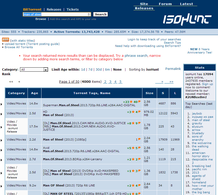Click the isoHunt logo
This screenshot has width=218, height=195.
187,20
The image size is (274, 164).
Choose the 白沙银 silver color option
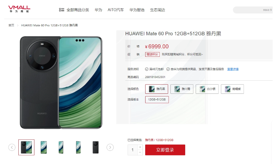pos(207,89)
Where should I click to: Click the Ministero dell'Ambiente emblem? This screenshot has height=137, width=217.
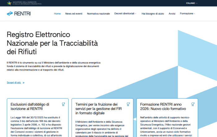coord(9,3)
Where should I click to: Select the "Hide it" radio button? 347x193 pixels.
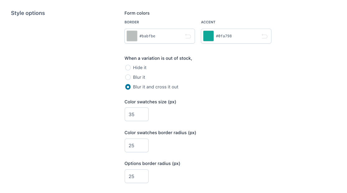click(x=128, y=68)
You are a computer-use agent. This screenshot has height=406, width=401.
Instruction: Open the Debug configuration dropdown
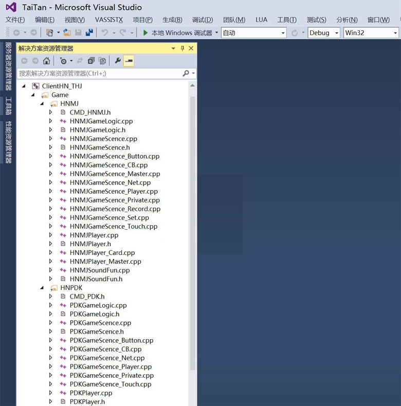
---
Copy nothing but the lines above from the one with "The image size is (274, 164)." through the end of the material, word for word, and drop the pictures.

## Result for this task:
The image size is (274, 164).
Choose the 白沙银 silver color option
pos(207,89)
Where should I click to: Click the Ministero dell'Ambiente emblem? This screenshot has height=137, width=217.
coord(9,3)
Where should I click to: Select the "Hide it" radio button? 347x193 pixels.
click(x=128, y=68)
You are a computer-use agent. This screenshot has height=406, width=401.
Instruction: Open the Debug configuration dropdown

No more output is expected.